--- Start DATA RECORDS ---
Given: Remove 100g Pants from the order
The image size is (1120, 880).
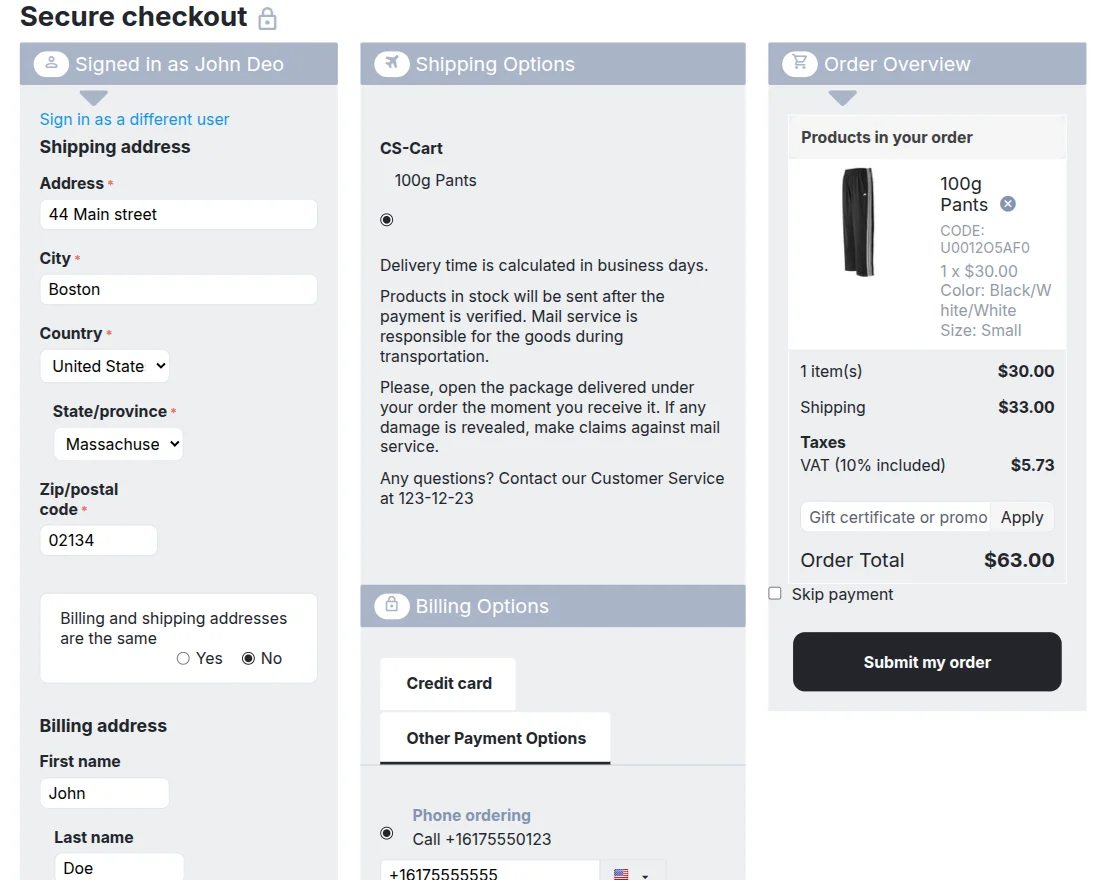Looking at the screenshot, I should 1008,204.
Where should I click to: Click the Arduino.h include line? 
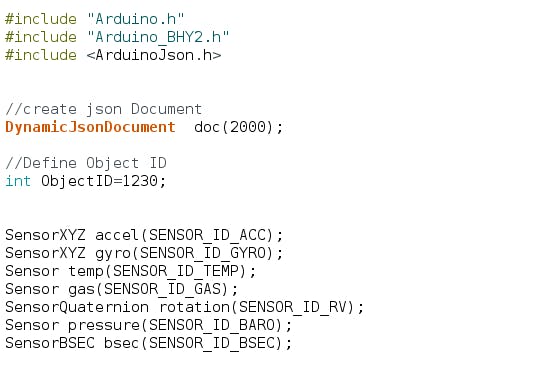click(x=95, y=19)

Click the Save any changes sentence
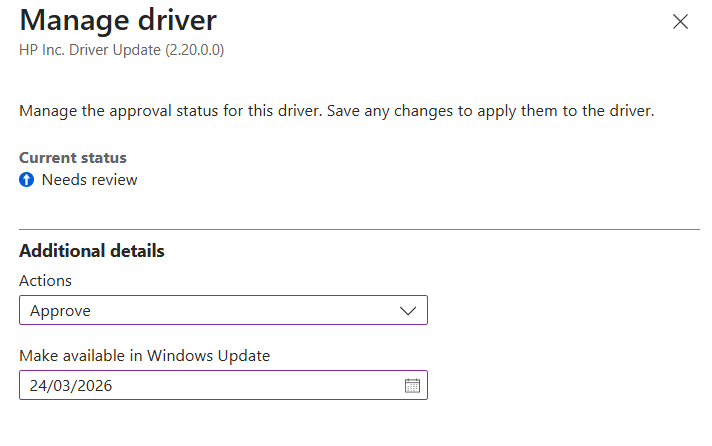point(488,110)
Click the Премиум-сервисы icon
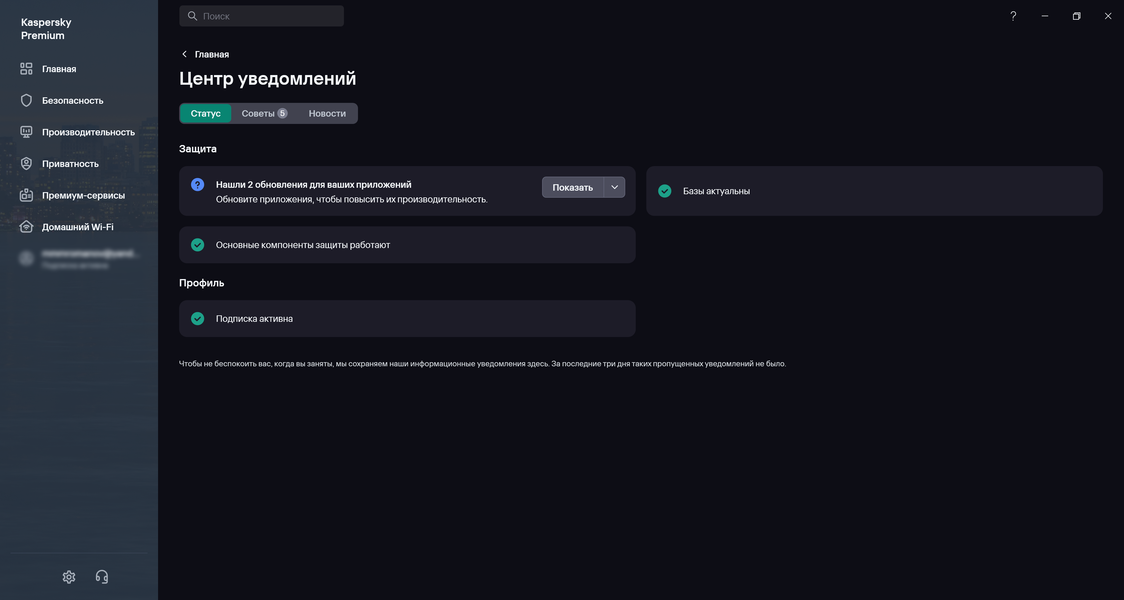The image size is (1124, 600). coord(27,195)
--- End DATA RECORDS ---
Rewrite every entry above, changing "Save any changes" to "Keep all edits" and keeping everything else the same. Omit the pictures from your answer.

Given: Remove 100g Pants from the order
The image size is (1120, 880).
Looking at the screenshot, I should 1008,204.
Where should I click to: Click the Arduino.h include line? 
click(x=95, y=19)

Click the Keep all edits sentence
point(488,110)
Click the Премиум-сервисы icon
The image size is (1124, 600). coord(27,195)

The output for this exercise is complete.